**Exercise requirements:**
1) Decide whether each statement below agrees with the forum thread about the feral rescue mare: (a) The blood for the pregnancy test was drawn on October 18. (b) The mare's bag started to develop about six weeks before the first post. (c) The mare has made good progress in trusting people over the last five months. Answer yes or no for each, and quote the deciding words of the thread.
2) Answer these questions using the forum thread about the feral rescue mare:
(a) In what month was the mare rescued from slaughter?
(b) How many minutes does jeanniecogan suggest staying in the small area with the mare?
(c) What does the mare do every night when she is ready?
3) Echo the part of the forum thread about the feral rescue mare that opens with the words containing "So, she could" and closes with "last 5 months.".

**Reading passage:**
# Feral Rescue in Foal



## SullivanPoint (Mar 11, 2018)

Hi Everyone!

I am new here and glad I found this forum. I rescued a mini from slaughter in October. She is basically feral and you cannot get close to her or touch her without a huge ordeal. I had a pregnancy test done via bloodwork when she was in quarantine (blood drawn on October 18). The vet confirmed that she is pregnant and could be somewhere between 100 and 150 days based on results. She said her best guess was closer to the 100 day mark. Well, that was 143 days ago...

So, she could be anywhere from 243-293 days. She is enormous and has been holding her tail up for several weeks and bag started to develop about 6 weeks ago. Any advice on what to do during labor/delivery with a mare that will not allow anyone to come near her or touch her? I am nervous that she is going to need help and we won't be able to do so... She does come in every night when she is ready and we watch carefully and close the stall door once she is in.

Note: we work with her everyday to get her used to being with people and build trust. She has made very little progress in the last 5 months.


----------



## SullivanPoint (Mar 11, 2018)

Cannot seem to get any photos to load. sorry.


----------



## SullivanPoint (Mar 11, 2018)

This is from 2 days ago. I can't get a photo from behind unless far away.


----------



## SullivanPoint (Mar 11, 2018)




----------



## jeanniecogan (Mar 11, 2018)

oh, she is soooo pretty. my idea would be to get her in a small area and take a bucket or stool and sit in there with her, stay 20 minutes and leave, leave your seat in there. several hours later go back and do it again, ddo it as often as you can making the staying time longer, eventuallly she will come over to you. curiousity . you could have a piece of carrot in your pocket, but don't be to quick to acknowledge her getting closer. let her do it herself. maybe you could put the carrot on your knee. it works and it works well as long as you DONT RUSH HER. im telling you to go in every few hours because we usually do it once or twice a day. this wayit could work before foaling. dont scare her or even try to touch her until she comes right up to you several times, then slowly move your hand and touch her, whereveer is closest to your hand. even if you dont get that far, she will get used to you being around and may trust you enough to let you help her if she gets in trouble. i wish you the best


----------



## SullivanPoint (Mar 11, 2018)

**Provided records:**
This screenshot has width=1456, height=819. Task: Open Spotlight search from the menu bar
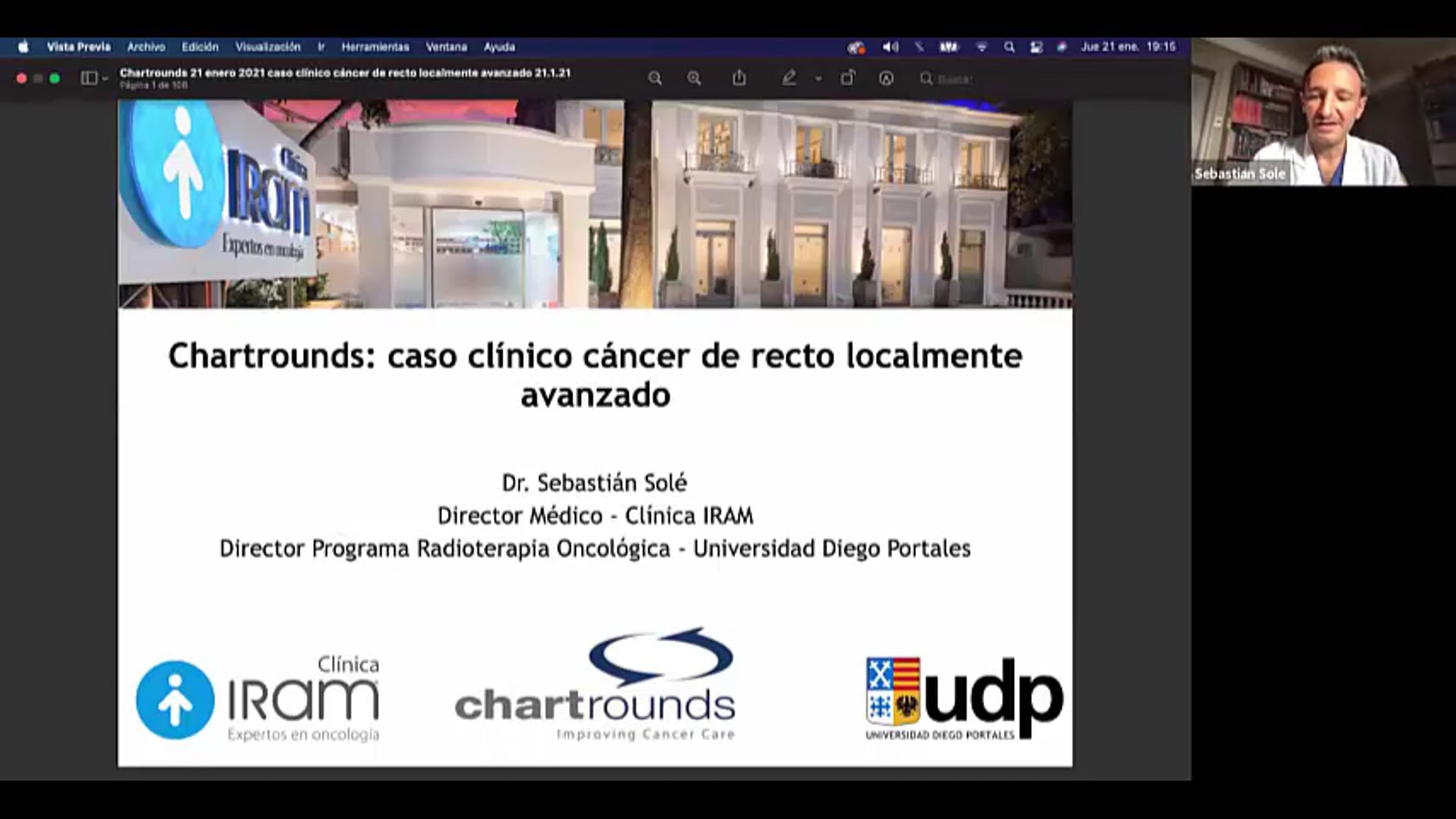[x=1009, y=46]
==
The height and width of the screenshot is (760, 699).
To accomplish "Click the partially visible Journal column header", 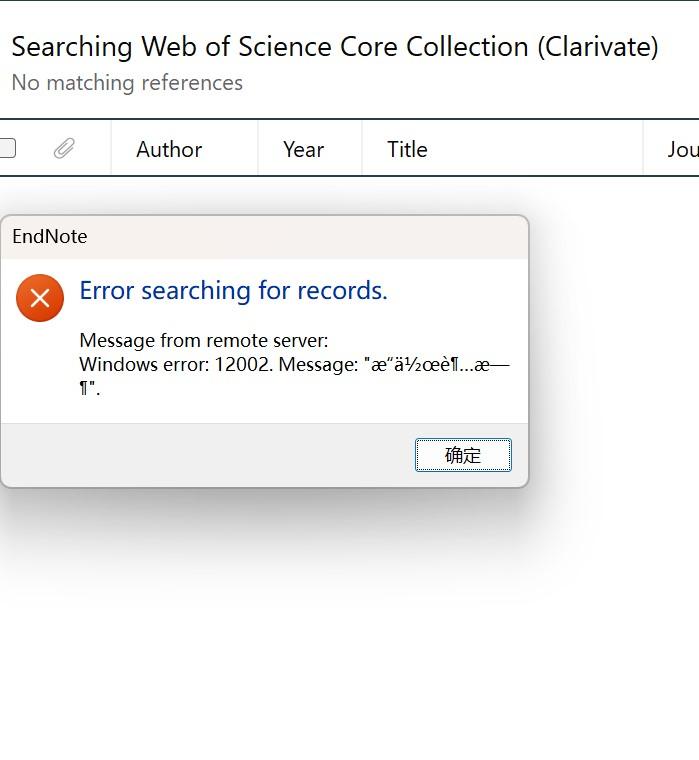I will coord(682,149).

**Exercise results:**
1)
(a) Yes: "blood drawn on October 18"
(b) Yes: "bag started to develop about 6 weeks ago"
(c) No: "She has made very little progress in the last 5 months."

2)
(a) October
(b) 20 minutes
(c) She comes in, and the stall door is closed once she is in.

3)
So, she could be anywhere from 243-293 days. She is enormous and has been holding her tail up for several weeks and bag started to develop about 6 weeks ago. Any advice on what to do during labor/delivery with a mare that will not allow anyone to come near her or touch her? I am nervous that she is going to need help and we won't be able to do so... She does come in every night when she is ready and we watch carefully and close the stall door once she is in.

Note: we work with her everyday to get her used to being with people and build trust. She has made very little progress in the last 5 months.